Data files in formats “foreign” to ∞DL need first to be converted to the ∞DL data format using an API
provided by ∞DL. Converted data objects are accepted into ∞DL following validation which includes a
the presence of mandatory attributes specifying context of data object production, and best-effort check
on data meaningfulness.
Once accepted by ∞DL, data objects are “sealed” with an output of a hash function (e.g., SHA256 or SHA512)
computed on essential features of the data object and serving as a world-wide unique data ID.
Data object integrity can be checked at any time by comparing the ID with the hash function value
computed by ∞DL for validation. Permanent deletion of ∞DL objects is out of the control of an end user and
is performed by the system according to established policies. The trace of deleted data object remains
in the system indefinitely.
Geospatially, or in the context of the global research process, ∞DL system is a two-tiered federation.
Any individual or research group can create a ∞DL Data Producing Node (DPN) using ∞DL Client software.
An arbitrary number of DPNs can be initiated and constitute the first tier. ∞DL Authority constitutes
the second tier and provides mapping services to dispatch globally-generated data requests to individual
DPNs.
In order to facilitate global visibility and access to data, DPN nodes have to register with a ∞DL
Authority, but this is not necessary for day-to-day data archiving and access operations within a DPN.
Implementation:
∞DL Client software uses established Cloud storage services, e.g., Google Drive or Amazon AWS, mostly as
lightweight Cloud file servers. Business logic for data submission and access is realized by
∞DL Client software. The recommended configuration maintains a fully redundant copy of all data locally
(storage is cheap), which enables a ∞DL Client to work autonomously for any amount of time.

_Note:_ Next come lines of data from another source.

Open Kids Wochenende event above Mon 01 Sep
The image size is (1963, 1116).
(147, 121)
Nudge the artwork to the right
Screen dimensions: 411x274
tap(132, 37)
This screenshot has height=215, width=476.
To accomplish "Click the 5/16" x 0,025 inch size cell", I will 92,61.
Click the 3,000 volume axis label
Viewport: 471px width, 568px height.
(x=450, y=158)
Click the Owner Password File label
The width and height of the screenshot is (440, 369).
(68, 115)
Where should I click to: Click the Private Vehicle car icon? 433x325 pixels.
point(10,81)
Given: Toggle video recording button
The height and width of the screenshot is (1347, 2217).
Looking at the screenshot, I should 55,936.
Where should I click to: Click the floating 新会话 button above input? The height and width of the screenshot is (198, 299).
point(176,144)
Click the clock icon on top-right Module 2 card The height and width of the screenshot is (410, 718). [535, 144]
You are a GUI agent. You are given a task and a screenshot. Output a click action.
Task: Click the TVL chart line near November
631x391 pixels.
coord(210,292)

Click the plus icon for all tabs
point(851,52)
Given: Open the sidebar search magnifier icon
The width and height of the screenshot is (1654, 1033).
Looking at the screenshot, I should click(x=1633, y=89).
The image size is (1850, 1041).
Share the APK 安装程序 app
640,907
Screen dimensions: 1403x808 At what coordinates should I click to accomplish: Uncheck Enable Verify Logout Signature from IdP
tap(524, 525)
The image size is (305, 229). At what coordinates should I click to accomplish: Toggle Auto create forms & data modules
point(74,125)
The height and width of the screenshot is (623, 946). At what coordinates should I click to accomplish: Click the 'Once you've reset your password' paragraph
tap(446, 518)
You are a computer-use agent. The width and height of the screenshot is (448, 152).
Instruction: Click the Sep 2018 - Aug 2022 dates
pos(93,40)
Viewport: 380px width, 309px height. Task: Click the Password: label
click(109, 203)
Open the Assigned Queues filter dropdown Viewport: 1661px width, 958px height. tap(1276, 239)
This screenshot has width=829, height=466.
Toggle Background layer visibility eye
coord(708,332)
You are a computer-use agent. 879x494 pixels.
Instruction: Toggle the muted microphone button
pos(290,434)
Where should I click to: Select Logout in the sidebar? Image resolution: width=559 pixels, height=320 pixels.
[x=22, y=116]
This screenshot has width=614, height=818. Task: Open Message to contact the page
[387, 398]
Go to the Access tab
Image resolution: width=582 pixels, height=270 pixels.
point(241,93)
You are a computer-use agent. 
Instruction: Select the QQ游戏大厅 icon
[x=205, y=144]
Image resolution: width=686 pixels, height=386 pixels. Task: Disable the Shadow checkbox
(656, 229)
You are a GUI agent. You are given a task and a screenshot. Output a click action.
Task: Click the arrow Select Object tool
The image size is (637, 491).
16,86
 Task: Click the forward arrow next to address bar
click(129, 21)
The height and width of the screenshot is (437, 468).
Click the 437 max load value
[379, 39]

Data access requests are managed by ∞DL Client software and producw Views of the data objects.
The Views enable users to extract subranges of viewed data and to export them to “foreign” formats.
∞DL provides file reader and writer APIs which can be used for processing and analyzing data directly
from native ∞DL data files, without exporting to “foreign” formats.
DPN nodes maintain a DPN Ledger which registers all events of data object submission, replacement,
moving, or “trashing” (which is decoupled from actual permanent deletion), as a sequence of
blockchained records. A DPN Ledger can only grow with time, making corruption more difficult with
addition of every record. DPN Ledger, together with data object sealing and other DPN features,
supports integrity of the entire history of DPN evolution.
Modification of an object is easily discoverable. Deliberate corruption of the entire DPN
is virtually impossible or will require a level of user sophistication incompatible with perceived
rewards of such fraud.